All along I’ve known that StrollRunner didn’t have to be perfect, but it did have to be something of high enough quality and functionality that I myself would choose running with it over running without it.
When you have an end-result idea for something but no clue how to take that idea from your head and turn it into a tangible thing, you have to dig down deep past the fears (there are many of them) and share your idea with those that may be able to help you.
The fears are: having an idea you don’t believe anyone has had before you; speaking it out loud; wondering the reaction of the recipient of your (perceived) lunacy.

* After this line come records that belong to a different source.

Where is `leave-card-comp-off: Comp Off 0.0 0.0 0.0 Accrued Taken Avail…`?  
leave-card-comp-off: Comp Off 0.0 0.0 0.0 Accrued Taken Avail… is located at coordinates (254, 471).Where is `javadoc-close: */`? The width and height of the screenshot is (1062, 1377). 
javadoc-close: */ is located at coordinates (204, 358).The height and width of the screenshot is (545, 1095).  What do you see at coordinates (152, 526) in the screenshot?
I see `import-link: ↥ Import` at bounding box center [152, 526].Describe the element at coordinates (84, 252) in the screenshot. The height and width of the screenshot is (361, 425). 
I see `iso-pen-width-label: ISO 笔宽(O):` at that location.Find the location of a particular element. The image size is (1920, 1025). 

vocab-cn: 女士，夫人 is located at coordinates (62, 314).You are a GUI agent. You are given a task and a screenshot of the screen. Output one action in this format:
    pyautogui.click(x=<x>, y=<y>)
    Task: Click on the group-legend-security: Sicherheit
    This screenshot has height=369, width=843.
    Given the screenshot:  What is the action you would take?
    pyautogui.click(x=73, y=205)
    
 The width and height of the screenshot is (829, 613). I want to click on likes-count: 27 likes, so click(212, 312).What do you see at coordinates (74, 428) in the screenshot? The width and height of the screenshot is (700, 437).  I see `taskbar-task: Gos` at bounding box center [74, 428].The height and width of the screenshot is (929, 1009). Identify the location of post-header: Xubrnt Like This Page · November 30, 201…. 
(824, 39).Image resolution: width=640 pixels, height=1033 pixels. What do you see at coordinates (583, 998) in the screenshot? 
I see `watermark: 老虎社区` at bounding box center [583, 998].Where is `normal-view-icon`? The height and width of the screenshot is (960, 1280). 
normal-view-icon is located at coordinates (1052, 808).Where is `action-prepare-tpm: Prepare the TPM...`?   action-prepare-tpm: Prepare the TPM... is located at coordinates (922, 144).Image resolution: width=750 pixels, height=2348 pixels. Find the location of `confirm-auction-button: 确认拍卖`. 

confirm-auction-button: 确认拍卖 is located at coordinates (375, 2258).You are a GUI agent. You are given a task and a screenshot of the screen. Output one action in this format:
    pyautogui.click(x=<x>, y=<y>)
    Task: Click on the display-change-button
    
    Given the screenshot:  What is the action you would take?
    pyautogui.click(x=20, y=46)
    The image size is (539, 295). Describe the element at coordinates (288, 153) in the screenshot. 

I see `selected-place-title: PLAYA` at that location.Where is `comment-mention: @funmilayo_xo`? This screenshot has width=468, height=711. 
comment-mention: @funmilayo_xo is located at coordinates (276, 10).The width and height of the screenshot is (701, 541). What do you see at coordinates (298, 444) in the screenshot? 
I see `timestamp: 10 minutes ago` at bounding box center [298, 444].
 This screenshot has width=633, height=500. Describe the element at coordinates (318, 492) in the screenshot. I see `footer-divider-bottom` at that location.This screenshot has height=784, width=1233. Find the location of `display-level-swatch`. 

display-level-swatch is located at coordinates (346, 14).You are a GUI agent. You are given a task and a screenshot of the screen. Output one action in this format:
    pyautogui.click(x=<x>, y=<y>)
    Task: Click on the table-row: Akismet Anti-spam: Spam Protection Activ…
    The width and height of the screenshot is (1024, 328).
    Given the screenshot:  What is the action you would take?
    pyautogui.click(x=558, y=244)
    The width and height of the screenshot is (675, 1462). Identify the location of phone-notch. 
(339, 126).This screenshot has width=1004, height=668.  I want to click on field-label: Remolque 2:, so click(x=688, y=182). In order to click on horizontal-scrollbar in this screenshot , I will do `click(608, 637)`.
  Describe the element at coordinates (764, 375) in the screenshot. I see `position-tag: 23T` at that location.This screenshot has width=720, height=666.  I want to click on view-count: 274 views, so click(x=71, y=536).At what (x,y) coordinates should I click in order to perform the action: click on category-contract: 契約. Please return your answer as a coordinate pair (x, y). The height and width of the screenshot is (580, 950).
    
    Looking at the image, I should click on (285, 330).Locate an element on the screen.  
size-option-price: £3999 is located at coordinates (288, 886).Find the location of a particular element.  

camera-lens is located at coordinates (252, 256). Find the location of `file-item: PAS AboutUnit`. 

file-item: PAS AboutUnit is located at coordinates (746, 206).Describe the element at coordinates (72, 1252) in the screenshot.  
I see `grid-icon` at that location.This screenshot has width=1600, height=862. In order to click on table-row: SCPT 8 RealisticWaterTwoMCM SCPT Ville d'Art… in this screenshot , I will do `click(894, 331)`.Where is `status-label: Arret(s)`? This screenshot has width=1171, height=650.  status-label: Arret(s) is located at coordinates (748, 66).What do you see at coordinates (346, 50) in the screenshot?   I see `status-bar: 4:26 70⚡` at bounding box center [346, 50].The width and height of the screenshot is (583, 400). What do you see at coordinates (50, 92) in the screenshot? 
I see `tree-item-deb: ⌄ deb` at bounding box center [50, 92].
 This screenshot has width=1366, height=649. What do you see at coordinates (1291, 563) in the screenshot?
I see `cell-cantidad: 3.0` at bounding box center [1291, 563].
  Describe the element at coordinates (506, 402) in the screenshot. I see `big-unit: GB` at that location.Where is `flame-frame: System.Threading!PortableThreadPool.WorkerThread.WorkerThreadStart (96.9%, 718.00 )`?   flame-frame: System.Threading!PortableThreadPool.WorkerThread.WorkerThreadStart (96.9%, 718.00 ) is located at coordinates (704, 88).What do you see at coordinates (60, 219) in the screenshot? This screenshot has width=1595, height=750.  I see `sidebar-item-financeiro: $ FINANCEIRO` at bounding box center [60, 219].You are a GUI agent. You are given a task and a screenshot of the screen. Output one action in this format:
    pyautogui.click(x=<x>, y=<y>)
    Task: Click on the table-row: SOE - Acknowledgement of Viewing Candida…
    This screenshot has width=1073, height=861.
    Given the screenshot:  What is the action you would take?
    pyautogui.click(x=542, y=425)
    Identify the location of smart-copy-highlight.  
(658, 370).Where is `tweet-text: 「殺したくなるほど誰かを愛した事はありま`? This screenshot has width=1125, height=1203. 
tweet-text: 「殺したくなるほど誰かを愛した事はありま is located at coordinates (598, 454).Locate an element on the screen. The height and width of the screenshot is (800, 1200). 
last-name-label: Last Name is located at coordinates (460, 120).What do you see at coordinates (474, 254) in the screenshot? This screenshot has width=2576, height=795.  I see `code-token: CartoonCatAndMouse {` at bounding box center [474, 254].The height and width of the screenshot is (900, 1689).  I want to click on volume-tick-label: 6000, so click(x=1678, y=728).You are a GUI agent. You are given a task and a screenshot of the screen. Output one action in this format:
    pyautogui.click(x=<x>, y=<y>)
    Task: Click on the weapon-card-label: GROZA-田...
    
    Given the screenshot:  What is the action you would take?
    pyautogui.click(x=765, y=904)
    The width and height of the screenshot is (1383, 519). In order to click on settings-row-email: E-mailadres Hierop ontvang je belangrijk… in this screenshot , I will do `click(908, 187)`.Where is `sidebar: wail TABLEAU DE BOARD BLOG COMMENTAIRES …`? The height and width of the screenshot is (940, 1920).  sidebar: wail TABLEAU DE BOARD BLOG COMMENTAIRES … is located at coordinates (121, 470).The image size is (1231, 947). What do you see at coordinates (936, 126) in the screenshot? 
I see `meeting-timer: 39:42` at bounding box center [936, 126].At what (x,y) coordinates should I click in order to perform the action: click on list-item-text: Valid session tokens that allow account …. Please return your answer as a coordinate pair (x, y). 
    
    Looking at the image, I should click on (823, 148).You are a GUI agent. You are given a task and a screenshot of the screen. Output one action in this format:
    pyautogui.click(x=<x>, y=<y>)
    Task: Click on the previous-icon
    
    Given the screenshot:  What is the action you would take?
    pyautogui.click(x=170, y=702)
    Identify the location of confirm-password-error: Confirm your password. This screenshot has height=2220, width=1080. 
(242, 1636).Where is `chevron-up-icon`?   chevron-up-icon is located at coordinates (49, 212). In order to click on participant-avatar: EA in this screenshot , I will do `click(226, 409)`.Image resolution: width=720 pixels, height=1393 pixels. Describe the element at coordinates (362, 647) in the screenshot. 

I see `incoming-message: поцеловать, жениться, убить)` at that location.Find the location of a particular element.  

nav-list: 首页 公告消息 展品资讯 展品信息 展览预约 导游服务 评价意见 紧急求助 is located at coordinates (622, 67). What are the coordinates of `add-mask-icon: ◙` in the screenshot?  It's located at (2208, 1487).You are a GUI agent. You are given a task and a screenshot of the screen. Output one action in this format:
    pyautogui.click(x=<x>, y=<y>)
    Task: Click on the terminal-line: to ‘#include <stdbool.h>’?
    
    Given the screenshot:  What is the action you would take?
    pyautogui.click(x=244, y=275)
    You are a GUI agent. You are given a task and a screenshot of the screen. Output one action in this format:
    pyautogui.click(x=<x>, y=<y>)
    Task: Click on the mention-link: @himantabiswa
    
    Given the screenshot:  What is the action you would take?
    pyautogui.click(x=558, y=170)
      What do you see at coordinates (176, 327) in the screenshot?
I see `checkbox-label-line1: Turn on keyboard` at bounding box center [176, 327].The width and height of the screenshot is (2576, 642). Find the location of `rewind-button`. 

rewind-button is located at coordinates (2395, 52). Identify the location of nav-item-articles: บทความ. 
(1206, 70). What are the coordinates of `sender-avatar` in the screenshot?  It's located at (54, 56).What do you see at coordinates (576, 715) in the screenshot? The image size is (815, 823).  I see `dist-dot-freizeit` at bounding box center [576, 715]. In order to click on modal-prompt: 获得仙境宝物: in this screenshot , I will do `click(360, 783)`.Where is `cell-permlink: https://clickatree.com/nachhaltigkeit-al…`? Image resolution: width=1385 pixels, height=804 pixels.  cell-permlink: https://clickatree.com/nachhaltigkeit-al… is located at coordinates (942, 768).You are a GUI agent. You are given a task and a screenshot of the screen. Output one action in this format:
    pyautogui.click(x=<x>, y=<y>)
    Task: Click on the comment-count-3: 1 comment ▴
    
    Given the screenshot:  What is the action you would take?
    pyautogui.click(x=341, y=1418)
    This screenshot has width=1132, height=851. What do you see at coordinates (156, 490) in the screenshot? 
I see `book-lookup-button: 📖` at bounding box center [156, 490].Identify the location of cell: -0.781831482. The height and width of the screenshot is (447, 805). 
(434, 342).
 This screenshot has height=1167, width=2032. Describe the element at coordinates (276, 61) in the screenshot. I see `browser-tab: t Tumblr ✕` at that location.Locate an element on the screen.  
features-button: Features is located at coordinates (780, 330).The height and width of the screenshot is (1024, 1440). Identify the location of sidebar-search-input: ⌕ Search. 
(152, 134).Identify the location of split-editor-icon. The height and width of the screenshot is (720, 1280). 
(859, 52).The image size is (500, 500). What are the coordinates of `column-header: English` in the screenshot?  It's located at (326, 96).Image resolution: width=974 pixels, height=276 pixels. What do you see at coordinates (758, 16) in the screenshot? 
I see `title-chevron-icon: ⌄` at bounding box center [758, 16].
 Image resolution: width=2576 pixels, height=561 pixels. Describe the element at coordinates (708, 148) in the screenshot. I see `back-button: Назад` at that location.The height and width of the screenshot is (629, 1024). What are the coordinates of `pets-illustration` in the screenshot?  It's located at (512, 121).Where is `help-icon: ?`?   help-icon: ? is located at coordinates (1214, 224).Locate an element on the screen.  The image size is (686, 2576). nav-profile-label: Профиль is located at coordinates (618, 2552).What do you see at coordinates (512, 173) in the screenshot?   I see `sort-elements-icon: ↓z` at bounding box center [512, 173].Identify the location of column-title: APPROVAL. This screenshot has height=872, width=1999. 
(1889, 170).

Another common fear, completely unwarranted, is that someone will steal your idea. I definitely experienced this myself, and hear that expressed from other entrepreneurs who approach me to talk about how I got where I am today, or what advice I can give, or just want to talk about their idea… without really discussing because, um, I can’t really help if I don’t have a clue as to what I’m helping with.
My very first stop on the fear train was with a good friend of mine, Scott. At the time, Scott owned an auto body shop that had begun as a collision repair shop and morphed into a custom car building crazy train of its own.
Scott is that person who can take an idea, envision how to do it in his head, and then create it beautifully. He’s just a freaking genius in my eyes. I have seen his automotive creations, listened through the processes he has used to create, seen what he makes with his own hands, and watched him turn his small, local shop into a mega-business catching the eyes of some pretty impressive clientele.
My product fits into his world nowhere, but the way his mind works made me think that he may be able to help me – at least with some ideas to create it IRL, or point me towards someone who could.
We made a plan to meet, I stopped at a gas station to pick up a 6-pack of liquid courage, and headed to his shop for our first meeting, having told him nothing other than I had an idea and I needed some help.
I walked in, we made some small talk, and then he was ready to hear why I was there. He led me to his office but had me wait to go in until he was able to attach a random duct tape tie to his shirt collar he had grabbed from the top of a filing cabinet. He stepped aside, waving me in and said, “Step into Scott Tank”. He’s hilarious, and that humor was just what I needed to calm my nerves… a bit.